> **Required work**
Would you write out the entries below, every one of them, exactly?

> **Recorded information**

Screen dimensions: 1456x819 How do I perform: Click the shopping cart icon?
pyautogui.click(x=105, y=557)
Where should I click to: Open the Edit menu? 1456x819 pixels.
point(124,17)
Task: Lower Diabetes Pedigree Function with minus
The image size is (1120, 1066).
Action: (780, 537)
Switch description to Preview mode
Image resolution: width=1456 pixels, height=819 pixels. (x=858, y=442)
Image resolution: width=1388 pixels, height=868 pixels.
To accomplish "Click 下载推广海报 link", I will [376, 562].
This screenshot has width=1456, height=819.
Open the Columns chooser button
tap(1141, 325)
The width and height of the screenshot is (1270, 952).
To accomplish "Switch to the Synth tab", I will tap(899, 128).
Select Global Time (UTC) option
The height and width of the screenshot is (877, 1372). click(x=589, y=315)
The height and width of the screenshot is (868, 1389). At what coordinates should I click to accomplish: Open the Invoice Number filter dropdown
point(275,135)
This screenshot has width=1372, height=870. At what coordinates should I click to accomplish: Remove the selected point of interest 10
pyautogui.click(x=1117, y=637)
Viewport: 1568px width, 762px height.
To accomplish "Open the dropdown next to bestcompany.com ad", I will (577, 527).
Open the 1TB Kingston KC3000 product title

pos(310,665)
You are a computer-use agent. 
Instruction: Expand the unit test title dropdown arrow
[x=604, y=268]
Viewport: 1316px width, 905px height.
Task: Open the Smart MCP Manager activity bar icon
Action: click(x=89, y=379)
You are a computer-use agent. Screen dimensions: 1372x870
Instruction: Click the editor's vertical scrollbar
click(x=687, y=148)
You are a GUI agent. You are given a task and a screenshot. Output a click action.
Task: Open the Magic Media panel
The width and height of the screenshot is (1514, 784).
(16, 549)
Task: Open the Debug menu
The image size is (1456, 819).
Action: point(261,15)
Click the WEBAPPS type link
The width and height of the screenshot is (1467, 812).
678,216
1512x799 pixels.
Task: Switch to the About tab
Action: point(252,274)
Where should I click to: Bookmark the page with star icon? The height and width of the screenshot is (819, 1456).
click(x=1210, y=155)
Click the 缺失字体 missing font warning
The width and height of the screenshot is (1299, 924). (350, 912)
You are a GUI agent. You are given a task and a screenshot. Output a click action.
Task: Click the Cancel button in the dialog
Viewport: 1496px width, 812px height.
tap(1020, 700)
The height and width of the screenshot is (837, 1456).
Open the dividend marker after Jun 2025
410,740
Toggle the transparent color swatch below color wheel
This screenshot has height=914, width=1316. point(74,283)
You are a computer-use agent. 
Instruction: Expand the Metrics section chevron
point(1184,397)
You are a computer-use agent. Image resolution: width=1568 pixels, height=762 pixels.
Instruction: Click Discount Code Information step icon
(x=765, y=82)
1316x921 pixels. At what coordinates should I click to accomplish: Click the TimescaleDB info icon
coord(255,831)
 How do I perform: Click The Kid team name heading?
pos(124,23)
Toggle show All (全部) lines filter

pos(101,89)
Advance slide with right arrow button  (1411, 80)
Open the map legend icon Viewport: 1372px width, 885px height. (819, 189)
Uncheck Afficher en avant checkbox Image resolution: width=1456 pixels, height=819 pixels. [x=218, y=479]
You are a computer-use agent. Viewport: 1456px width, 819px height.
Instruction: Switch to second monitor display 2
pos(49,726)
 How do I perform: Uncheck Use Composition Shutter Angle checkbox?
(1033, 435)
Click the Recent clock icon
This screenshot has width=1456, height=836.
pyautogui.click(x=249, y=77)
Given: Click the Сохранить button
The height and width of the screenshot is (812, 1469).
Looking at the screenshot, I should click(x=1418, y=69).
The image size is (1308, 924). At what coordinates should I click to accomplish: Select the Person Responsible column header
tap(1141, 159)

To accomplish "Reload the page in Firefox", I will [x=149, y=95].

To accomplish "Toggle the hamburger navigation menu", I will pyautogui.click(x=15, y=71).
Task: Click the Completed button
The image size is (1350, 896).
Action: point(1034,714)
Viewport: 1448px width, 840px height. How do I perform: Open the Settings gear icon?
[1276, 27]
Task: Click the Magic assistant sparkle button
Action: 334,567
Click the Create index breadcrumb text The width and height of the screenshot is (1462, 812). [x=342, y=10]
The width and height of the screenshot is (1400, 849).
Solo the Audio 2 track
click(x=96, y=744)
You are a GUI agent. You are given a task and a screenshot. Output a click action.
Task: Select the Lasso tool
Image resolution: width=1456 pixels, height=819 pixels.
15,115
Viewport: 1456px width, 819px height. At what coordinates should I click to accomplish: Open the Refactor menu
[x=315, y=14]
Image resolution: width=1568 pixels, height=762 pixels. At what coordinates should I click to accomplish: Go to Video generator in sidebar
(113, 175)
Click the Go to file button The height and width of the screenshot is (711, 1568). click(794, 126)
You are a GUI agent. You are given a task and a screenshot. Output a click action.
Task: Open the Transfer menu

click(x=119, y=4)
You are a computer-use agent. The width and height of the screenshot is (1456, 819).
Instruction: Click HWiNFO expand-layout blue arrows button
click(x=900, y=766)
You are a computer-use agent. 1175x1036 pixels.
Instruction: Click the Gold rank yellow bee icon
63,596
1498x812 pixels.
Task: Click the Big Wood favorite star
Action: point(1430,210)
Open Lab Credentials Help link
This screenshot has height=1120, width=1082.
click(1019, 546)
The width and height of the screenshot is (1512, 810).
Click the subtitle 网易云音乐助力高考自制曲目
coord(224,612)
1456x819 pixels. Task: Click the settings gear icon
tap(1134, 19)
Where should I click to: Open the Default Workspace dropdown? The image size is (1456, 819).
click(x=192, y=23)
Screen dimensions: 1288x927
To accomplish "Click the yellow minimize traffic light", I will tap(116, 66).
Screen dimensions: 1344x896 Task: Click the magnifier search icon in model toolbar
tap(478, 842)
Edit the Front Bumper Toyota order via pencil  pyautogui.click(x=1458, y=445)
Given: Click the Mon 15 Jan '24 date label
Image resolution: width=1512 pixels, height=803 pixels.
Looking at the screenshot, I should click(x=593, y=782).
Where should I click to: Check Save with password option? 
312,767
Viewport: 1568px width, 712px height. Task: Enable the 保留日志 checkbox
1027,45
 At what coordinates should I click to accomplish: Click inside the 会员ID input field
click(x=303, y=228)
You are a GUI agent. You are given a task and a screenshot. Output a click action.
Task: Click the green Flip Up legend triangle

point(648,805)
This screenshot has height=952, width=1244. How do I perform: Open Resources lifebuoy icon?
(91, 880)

> **Reply**
Screen dimensions: 1456x819 How do I perform: Click the shopping cart icon?
pyautogui.click(x=105, y=557)
Where should I click to: Open the Edit menu? 1456x819 pixels.
point(124,17)
Task: Lower Diabetes Pedigree Function with minus
The image size is (1120, 1066).
Action: (780, 537)
Switch description to Preview mode
Image resolution: width=1456 pixels, height=819 pixels. (x=858, y=442)
Image resolution: width=1388 pixels, height=868 pixels.
To accomplish "Click 下载推广海报 link", I will [376, 562].
This screenshot has width=1456, height=819.
Open the Columns chooser button
tap(1141, 325)
The width and height of the screenshot is (1270, 952).
To accomplish "Switch to the Synth tab", I will tap(899, 128).
Select Global Time (UTC) option
The height and width of the screenshot is (877, 1372). click(x=589, y=315)
The height and width of the screenshot is (868, 1389). At what coordinates should I click to accomplish: Open the Invoice Number filter dropdown
point(275,135)
This screenshot has width=1372, height=870. At what coordinates should I click to accomplish: Remove the selected point of interest 10
pyautogui.click(x=1117, y=637)
Viewport: 1568px width, 762px height.
To accomplish "Open the dropdown next to bestcompany.com ad", I will (577, 527).
Open the 1TB Kingston KC3000 product title

pos(310,665)
You are a computer-use agent. 
Instruction: Expand the unit test title dropdown arrow
[x=604, y=268]
Viewport: 1316px width, 905px height.
Task: Open the Smart MCP Manager activity bar icon
Action: click(x=89, y=379)
You are a computer-use agent. Screen dimensions: 1372x870
Instruction: Click the editor's vertical scrollbar
click(x=687, y=148)
You are a GUI agent. You are given a task and a screenshot. Output a click action.
Task: Open the Magic Media panel
The width and height of the screenshot is (1514, 784).
(16, 549)
Task: Open the Debug menu
The image size is (1456, 819).
Action: point(261,15)
Click the WEBAPPS type link
The width and height of the screenshot is (1467, 812).
678,216
1512x799 pixels.
Task: Switch to the About tab
Action: point(252,274)
Where should I click to: Bookmark the page with star icon? The height and width of the screenshot is (819, 1456).
click(x=1210, y=155)
Click the 缺失字体 missing font warning
The width and height of the screenshot is (1299, 924). (350, 912)
You are a GUI agent. You are given a task and a screenshot. Output a click action.
Task: Click the Cancel button in the dialog
Viewport: 1496px width, 812px height.
tap(1020, 700)
The height and width of the screenshot is (837, 1456).
Open the dividend marker after Jun 2025
410,740
Toggle the transparent color swatch below color wheel
This screenshot has height=914, width=1316. point(74,283)
You are a computer-use agent. 
Instruction: Expand the Metrics section chevron
point(1184,397)
You are a computer-use agent. Image resolution: width=1568 pixels, height=762 pixels.
Instruction: Click Discount Code Information step icon
(x=765, y=82)
1316x921 pixels. At what coordinates should I click to accomplish: Click the TimescaleDB info icon
coord(255,831)
 How do I perform: Click The Kid team name heading?
pos(124,23)
Toggle show All (全部) lines filter

pos(101,89)
Advance slide with right arrow button  (1411, 80)
Open the map legend icon Viewport: 1372px width, 885px height. (819, 189)
Uncheck Afficher en avant checkbox Image resolution: width=1456 pixels, height=819 pixels. [x=218, y=479]
You are a computer-use agent. Viewport: 1456px width, 819px height.
Instruction: Switch to second monitor display 2
pos(49,726)
 How do I perform: Uncheck Use Composition Shutter Angle checkbox?
(1033, 435)
Click the Recent clock icon
This screenshot has width=1456, height=836.
pyautogui.click(x=249, y=77)
Given: Click the Сохранить button
The height and width of the screenshot is (812, 1469).
Looking at the screenshot, I should click(x=1418, y=69).
The image size is (1308, 924). At what coordinates should I click to accomplish: Select the Person Responsible column header
tap(1141, 159)

To accomplish "Reload the page in Firefox", I will [x=149, y=95].

To accomplish "Toggle the hamburger navigation menu", I will pyautogui.click(x=15, y=71).
Task: Click the Completed button
The image size is (1350, 896).
Action: point(1034,714)
Viewport: 1448px width, 840px height. How do I perform: Open the Settings gear icon?
[1276, 27]
Task: Click the Magic assistant sparkle button
Action: 334,567
Click the Create index breadcrumb text The width and height of the screenshot is (1462, 812). [x=342, y=10]
The width and height of the screenshot is (1400, 849).
Solo the Audio 2 track
click(x=96, y=744)
You are a GUI agent. You are given a task and a screenshot. Output a click action.
Task: Select the Lasso tool
Image resolution: width=1456 pixels, height=819 pixels.
15,115
Viewport: 1456px width, 819px height. At what coordinates should I click to accomplish: Open the Refactor menu
[x=315, y=14]
Image resolution: width=1568 pixels, height=762 pixels. At what coordinates should I click to accomplish: Go to Video generator in sidebar
(113, 175)
Click the Go to file button The height and width of the screenshot is (711, 1568). click(794, 126)
You are a GUI agent. You are given a task and a screenshot. Output a click action.
Task: Open the Transfer menu

click(x=119, y=4)
You are a computer-use agent. The width and height of the screenshot is (1456, 819).
Instruction: Click HWiNFO expand-layout blue arrows button
click(x=900, y=766)
You are a computer-use agent. 1175x1036 pixels.
Instruction: Click the Gold rank yellow bee icon
63,596
1498x812 pixels.
Task: Click the Big Wood favorite star
Action: point(1430,210)
Open Lab Credentials Help link
This screenshot has height=1120, width=1082.
click(1019, 546)
The width and height of the screenshot is (1512, 810).
Click the subtitle 网易云音乐助力高考自制曲目
coord(224,612)
1456x819 pixels. Task: Click the settings gear icon
tap(1134, 19)
Where should I click to: Open the Default Workspace dropdown? The image size is (1456, 819).
click(x=192, y=23)
Screen dimensions: 1288x927
To accomplish "Click the yellow minimize traffic light", I will tap(116, 66).
Screen dimensions: 1344x896 Task: Click the magnifier search icon in model toolbar
tap(478, 842)
Edit the Front Bumper Toyota order via pencil  pyautogui.click(x=1458, y=445)
Given: Click the Mon 15 Jan '24 date label
Image resolution: width=1512 pixels, height=803 pixels.
Looking at the screenshot, I should click(x=593, y=782).
Where should I click to: Check Save with password option? 
312,767
Viewport: 1568px width, 712px height. Task: Enable the 保留日志 checkbox
1027,45
 At what coordinates should I click to accomplish: Click inside the 会员ID input field
click(x=303, y=228)
You are a GUI agent. You are given a task and a screenshot. Output a click action.
Task: Click the green Flip Up legend triangle

point(648,805)
This screenshot has height=952, width=1244. How do I perform: Open Resources lifebuoy icon?
(91, 880)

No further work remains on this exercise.